2015-07-31 11:02:07,210 [main           ] INFO  SpringCamelContext             - Apache Camel 2.15.0 (CamelContext: concurrent-route-context) started in 1.301 seconds
2015-07-31 11:02:07,220 [main           ] INFO  MainSupport                    - Apache Camel 2.15.0 starting
2015-07-31 11:02:17,250 [://target/inbox] INFO  inbox-threadpool-split-route   - Done processing file: smallfile.csv

see the route started at 11:02:07 and show the "Done processing..." statement at 11:02:17, ie 10 seconds

If I test again with a CSV with 5 rows, it will take 5 seconds... It seems like it takes 1 second per row for splitting and deliver to JMS queue... which is very slow

If I change the "to uri" to "direct" instead of "JMS", the splitting can be completed very fast within a second

Also, from the JMS listener log, it was able to receive all 10 messages in same second. It seems like the Splitter will read and split the whole file, "prepare" the 10 JMS messages for all ten rows, and then deliver all the messages to queue afterward, but not "split 1 row and deliver 1 JMS message immediately"...

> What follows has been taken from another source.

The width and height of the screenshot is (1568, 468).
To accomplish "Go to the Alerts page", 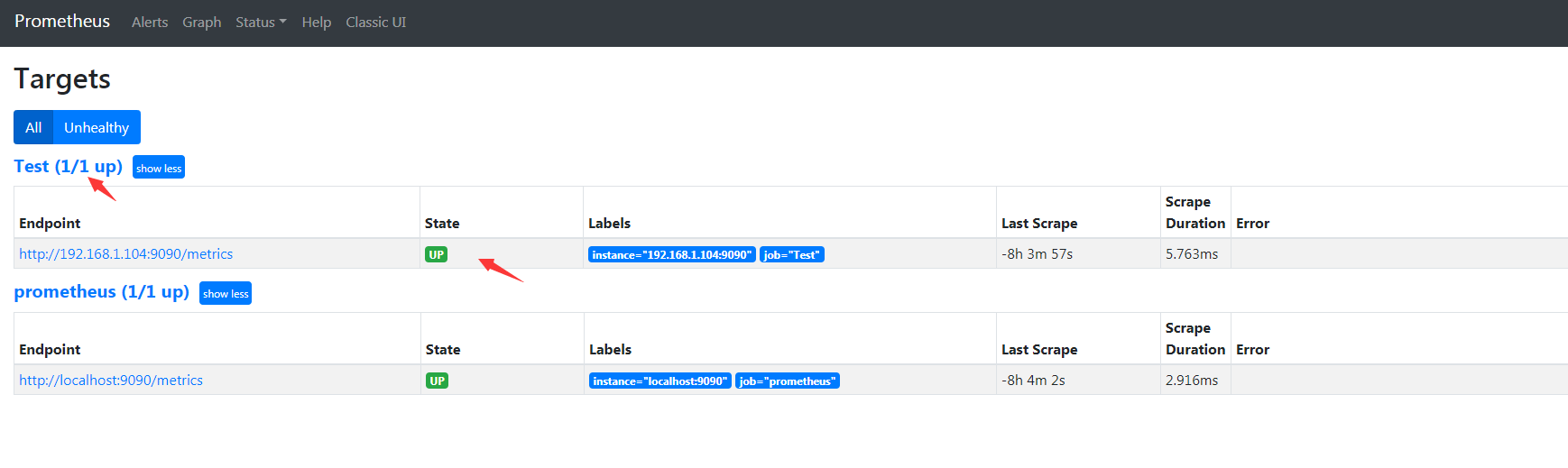I will (x=150, y=23).
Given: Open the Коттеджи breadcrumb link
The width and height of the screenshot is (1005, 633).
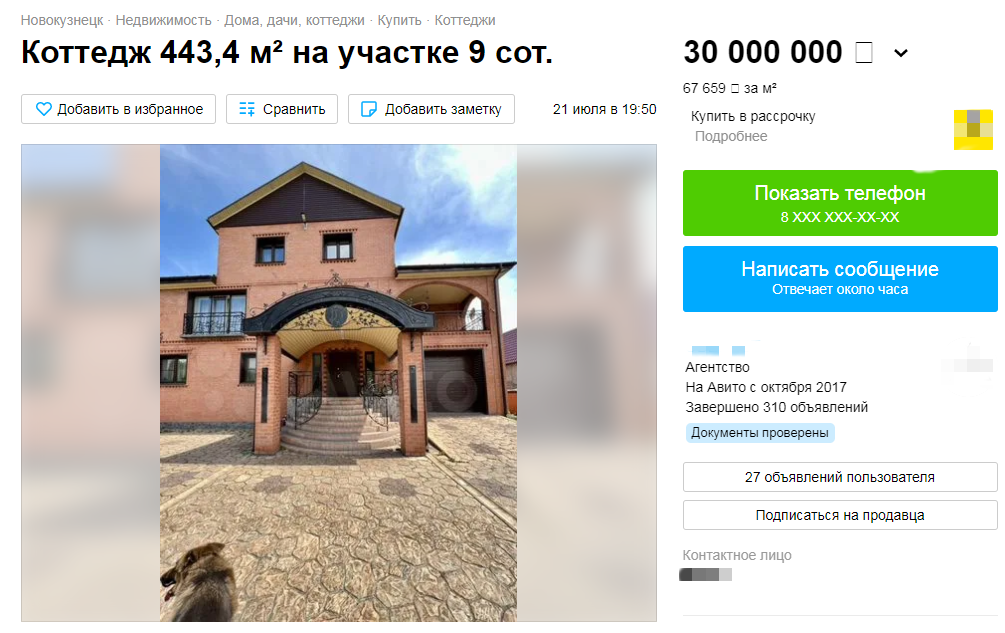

Is there any options or configurations that could change the Splitter behavior and enhance the split performance?

I had similar issue while processing 14G file using splitter with tokenizing. I was able to overcome the performance hump by using Aggregator as pointed by Claus's post on Parsing Large Files with Apache Camel

After aggregating batch messages, I used producer template to route those messages to messaging system. Hope that helps.

Thanks for the reference link shared by @Aayush Tuladhar, I have updated my route as follows:

<camelContext id="concurrent-route-context" xmlns="http://camel.apache.org/schema/spring" trace="false" >
    <route id="inbox-threadpool-split-route">
        <from uri="{{inbox.uri}}" />
            <log message="Starting to process file: ${header.CamelFileName}" />
            <split streaming="true" executorServiceRef="myPool">
                <tokenize token="\n" />
                <log message="split index - $simple{property.CamelSplitIndex}, row content=$simple{body}" />
                <aggregate strategyRef="stringBodyAggregator"  completionInterval="750"  >
                    <correlationExpression>
                        <simple>property.CamelSplitIndex</simple>
                    </correlationExpression>
                    <to uri="{{inventory.queue.uri}}" />
                </aggregate>
            </split>
            <log message="Done processing file: ${header.CamelFileName}" />
    </route>
</camelContext>     

The trick here is that an aggregator was added within the splitter, which used

property.CamelSplitIndex 

as the correlationExpression. CamelSplitIndex keeps incrementing for each splitted row, so the aggregator didn't actually "aggregating" anything, but ends the "aggregation" and enqueue JMS message to JMS queue immediately. The aggregationStrategy simply joins oldExchange and newExchange, but it is not important here, as it is just used for fulfilling the required attribute "strategyRef" for aggregate EIP

One point to note is that after using this trick, the performance bottleneck shifted to the JMS message producer, which was delivering 1 message per second... I solved this issue by leveraging the CachingConnectionFactory to define the JMS connection in Spring.